Türkçe'nin Trakya'daki liseler ve ortaokullarda seçmeli ders olarak okutulması konusundaki tepkiler oldukça karmaşık. Bazı kuruluşlar, Milli Eğitim ve Dinişleri Bakanı Marietta Yannaku'ya protesto mektupları göndererek, anılan kararla ilgili izahat istediler.

Öte yandan bu karara iyi gözle bakanlar da var; zira çok sayıda kişi devamlı gelişen komşumuzla iş yapabilmek için Türkçe öğrenmek istiyor. Elbette çok kişi de Gümülcine - Yanıkköy (Nimfea) - Makaza ve İskeçe - Paşmaklı (Smolyan) yolları açılacağından dolayı neden okullara Bulgarca değil de, sadece Türkçe dersi koyulacağını soruyorlar. Bilindiği gibi Bulgaristan 2007 yılında, yani Türkiye'den çok daha önce AB üyesi olacak.

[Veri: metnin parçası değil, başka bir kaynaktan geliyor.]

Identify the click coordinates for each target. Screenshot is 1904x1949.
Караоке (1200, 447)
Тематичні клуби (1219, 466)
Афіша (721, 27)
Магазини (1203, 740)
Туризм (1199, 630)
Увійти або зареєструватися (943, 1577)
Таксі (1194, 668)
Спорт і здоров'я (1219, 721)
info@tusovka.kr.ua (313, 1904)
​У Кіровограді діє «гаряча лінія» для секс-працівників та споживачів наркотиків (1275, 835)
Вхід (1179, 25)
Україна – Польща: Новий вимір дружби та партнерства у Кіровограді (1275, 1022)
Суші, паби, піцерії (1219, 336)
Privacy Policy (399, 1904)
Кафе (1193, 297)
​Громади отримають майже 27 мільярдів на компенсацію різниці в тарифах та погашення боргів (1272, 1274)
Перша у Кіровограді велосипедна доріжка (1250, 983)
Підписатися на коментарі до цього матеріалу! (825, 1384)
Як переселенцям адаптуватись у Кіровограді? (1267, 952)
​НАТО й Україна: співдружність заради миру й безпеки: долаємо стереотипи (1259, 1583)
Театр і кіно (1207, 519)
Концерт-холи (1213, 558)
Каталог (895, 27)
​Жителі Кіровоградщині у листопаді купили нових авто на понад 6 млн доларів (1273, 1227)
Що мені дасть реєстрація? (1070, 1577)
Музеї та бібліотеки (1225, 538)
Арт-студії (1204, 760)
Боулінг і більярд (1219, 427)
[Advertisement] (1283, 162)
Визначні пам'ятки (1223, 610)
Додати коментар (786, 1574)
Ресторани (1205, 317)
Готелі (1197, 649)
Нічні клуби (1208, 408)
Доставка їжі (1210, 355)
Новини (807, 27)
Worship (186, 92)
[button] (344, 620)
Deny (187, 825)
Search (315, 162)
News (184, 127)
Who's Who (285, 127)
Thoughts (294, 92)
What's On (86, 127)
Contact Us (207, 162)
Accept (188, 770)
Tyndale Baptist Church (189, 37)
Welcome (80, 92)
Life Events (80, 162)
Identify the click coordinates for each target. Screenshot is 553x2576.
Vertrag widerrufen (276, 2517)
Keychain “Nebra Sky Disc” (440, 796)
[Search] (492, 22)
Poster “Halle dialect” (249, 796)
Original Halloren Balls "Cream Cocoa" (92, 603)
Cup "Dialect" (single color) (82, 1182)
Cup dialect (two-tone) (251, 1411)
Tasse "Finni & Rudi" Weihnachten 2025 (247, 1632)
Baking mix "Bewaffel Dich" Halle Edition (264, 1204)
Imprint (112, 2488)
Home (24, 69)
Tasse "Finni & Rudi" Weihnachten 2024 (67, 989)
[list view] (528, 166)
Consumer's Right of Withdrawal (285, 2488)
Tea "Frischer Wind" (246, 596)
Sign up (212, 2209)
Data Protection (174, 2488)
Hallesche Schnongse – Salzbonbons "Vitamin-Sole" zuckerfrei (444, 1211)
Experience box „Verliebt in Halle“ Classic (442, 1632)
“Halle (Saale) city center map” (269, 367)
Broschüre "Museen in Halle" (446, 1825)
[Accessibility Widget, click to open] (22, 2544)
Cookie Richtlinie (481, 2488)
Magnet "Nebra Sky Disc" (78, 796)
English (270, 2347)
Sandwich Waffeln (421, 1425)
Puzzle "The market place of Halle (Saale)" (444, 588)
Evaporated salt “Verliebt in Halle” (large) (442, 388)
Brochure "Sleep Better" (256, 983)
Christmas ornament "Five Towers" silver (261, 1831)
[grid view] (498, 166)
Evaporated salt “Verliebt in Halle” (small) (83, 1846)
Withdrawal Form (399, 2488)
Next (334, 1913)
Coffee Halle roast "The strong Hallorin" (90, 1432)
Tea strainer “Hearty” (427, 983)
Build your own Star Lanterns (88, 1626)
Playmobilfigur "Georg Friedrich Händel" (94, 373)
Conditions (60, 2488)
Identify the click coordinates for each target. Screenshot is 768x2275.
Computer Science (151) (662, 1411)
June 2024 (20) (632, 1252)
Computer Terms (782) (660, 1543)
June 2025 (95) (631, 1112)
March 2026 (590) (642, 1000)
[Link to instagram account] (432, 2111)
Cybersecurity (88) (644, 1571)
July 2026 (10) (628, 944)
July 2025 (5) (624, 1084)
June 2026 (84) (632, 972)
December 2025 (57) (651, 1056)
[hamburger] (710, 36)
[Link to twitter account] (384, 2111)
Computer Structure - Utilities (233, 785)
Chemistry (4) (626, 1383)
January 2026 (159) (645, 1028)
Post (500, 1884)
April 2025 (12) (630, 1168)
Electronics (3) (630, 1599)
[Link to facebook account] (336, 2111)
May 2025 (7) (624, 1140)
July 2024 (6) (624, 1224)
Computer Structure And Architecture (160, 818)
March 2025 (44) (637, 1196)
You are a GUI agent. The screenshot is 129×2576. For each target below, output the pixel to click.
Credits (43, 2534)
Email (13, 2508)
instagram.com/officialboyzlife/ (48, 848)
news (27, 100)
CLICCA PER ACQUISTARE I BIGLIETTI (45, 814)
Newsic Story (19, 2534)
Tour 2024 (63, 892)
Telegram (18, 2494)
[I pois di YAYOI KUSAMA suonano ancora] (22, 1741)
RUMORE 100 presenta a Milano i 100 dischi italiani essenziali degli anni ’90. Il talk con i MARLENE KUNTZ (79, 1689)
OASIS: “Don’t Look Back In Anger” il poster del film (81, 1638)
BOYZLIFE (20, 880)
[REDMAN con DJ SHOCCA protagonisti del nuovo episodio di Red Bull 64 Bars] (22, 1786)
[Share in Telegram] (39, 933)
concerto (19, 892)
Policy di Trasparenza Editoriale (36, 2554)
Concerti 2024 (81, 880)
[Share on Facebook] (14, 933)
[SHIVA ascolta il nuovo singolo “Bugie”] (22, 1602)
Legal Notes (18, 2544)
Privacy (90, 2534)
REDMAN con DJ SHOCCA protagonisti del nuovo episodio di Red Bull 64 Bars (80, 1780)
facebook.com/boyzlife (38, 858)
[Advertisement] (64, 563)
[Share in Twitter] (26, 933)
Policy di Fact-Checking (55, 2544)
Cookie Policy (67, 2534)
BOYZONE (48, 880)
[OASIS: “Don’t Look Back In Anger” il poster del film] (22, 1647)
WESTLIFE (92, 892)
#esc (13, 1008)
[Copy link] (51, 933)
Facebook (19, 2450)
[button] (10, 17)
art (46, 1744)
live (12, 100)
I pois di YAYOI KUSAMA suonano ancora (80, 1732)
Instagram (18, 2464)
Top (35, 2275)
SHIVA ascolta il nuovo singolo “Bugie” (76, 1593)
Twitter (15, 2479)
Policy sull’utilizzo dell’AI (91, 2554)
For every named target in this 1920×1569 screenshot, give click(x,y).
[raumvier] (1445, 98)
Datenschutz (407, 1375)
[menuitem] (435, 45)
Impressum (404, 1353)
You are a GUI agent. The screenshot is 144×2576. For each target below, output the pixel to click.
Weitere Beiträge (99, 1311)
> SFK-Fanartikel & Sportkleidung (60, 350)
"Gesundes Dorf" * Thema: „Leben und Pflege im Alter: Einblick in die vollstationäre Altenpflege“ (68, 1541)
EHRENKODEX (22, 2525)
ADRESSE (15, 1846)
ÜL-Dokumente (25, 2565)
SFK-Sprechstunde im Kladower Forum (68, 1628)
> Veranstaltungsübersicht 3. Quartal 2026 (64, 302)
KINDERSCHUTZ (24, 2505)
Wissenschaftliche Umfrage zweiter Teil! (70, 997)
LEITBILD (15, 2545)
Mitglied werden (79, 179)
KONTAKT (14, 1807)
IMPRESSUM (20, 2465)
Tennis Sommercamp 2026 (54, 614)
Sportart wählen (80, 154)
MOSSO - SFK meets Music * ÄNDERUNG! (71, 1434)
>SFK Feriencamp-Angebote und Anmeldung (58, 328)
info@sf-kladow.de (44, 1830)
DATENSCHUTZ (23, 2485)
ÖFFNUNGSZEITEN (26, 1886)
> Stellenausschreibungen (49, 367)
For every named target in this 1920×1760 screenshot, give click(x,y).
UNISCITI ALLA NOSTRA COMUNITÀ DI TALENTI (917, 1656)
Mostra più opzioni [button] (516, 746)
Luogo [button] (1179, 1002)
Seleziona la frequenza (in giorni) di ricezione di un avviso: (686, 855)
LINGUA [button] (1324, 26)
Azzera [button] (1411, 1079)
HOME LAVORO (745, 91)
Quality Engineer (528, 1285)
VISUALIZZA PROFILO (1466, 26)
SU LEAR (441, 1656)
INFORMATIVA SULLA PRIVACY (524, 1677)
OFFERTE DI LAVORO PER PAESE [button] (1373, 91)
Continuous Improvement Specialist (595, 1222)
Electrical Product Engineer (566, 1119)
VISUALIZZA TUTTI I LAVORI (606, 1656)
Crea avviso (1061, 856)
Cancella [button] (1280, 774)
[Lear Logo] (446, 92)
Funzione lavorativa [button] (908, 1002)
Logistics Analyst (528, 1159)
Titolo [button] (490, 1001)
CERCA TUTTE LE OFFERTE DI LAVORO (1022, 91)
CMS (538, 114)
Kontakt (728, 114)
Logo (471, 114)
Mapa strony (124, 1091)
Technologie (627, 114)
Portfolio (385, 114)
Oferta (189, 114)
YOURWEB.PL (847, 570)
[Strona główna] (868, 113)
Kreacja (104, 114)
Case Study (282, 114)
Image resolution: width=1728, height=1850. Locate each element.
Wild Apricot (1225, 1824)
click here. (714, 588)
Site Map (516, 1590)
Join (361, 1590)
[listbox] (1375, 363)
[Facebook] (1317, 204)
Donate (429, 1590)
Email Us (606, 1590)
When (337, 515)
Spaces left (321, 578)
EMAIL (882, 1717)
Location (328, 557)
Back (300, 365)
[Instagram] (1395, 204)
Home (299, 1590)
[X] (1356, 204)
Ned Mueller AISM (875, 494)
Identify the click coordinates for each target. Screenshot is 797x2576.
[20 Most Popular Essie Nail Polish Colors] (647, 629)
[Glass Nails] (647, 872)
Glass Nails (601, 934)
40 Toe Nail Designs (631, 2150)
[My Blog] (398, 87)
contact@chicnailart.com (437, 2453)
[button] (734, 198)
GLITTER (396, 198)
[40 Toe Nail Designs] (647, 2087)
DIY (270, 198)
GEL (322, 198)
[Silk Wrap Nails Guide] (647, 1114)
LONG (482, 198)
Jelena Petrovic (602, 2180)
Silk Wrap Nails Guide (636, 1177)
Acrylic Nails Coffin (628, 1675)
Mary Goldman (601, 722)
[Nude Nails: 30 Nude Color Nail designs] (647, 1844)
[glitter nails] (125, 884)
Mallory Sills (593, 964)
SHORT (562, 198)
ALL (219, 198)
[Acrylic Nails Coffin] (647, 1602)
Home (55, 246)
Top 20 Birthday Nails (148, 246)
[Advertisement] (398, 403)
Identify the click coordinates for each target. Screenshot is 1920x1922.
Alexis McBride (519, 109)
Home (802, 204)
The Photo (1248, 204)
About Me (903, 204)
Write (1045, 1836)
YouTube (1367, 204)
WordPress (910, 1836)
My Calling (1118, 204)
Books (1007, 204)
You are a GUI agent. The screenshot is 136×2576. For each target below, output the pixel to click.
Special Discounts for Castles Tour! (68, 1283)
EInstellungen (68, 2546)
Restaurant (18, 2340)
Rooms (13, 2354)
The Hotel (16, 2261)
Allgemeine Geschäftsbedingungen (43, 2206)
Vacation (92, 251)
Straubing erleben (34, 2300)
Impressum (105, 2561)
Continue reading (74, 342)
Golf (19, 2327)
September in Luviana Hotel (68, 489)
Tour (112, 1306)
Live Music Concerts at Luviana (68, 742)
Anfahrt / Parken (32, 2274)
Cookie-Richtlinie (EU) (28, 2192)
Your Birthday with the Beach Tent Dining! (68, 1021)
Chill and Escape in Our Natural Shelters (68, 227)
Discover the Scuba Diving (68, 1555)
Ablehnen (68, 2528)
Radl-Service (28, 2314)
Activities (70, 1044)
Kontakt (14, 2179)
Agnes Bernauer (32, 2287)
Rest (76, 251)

Açıklandığında ortaya bomba gibi düşen bu cesur karar hakkında ciddi endişeler var. Esasen gazetemiz bu konuda bazı kulis çalışmaları olduğunu ve alınan kararlarda hiçbir şeyin tesadüfi olmadığını gayet iyi biliyordu; ancak buna rağmen muğlak gibi görünen olay gerçekleşti.

Bu kararın sonuçlarını uygulamada göreceğiz ve hesap - kitap o zaman yapılacaktır.




Hronos - Gümülcine

2 Ağustos 2006


Pomak sakinleri tarafından terkedilmiş olan ve sadece eski evleri satın alarak restore eden ve orada kalan bir kaç yabancının bulunduğu Taşlık (Petrota) köyündeki camide çalışmalar aralıksız devam ediyor.

Adıgeçen köyün eski sakinlerinden ise, sadece üç beş Müslüman çoban kalmış durumda; onlardan da dağlarda olanlar camiye gitmeyip ibadetlerini, Allah'la daha yakın oldukları açık havada ve yaylalarda yapıyorlar.

Sözde Müftü İbrahim Şerif'in desteği ve yardımıyla, az sayıdaki çoban için gerçekleştirilen anılan camideki çalışmalar, kamuoyuna yansıdığında durdurulmuştu; ne var ki bu çalışmalar, aniden ve sanki bir an önce bitirilmesi istenirmiş gibi hızlı bir şekilde yeniden başladı

İşçiler Pazar günü durmaksızın çalışıyorlardı ve bir elin parmaklarından bile daha az kişiye hizmet edecek olan bahsekonu cami için İmar Müdürlüğünden bir izin alınıp alınmadığı bilinmiyor. Bunun yanında, eğer verilmişse, neredeyse terkedilmiş olan bir köy için böyle bir izin nasıl verildi?

Konu oldukça ilginç, zira tam da her şeyin felç olduğu çok soğuk veya çok sıcak dönemlerde, ya da ortada azınlık oyunun olduğu seçim dönemlerinde camiler, tekkeler ve minareler mantar gibi bitiveriyorlar.

Tam da Meteora bölgesine benzeyen kayası, antik taş ocakları, değirmen taşları, muhteşem sahilleri olan bahsekonu köyün turistik açıdan kalkınmasının yaşandığı bugünlerde anılan cami işlevselden çok dekoratif bir amaca hizmet edecek ve tam da anayolun yakınında bulunmasından dolayı, bölgemizi ziyaret eden yabancılara, Rodop ilinde İslamın varlığını vurgulayacak.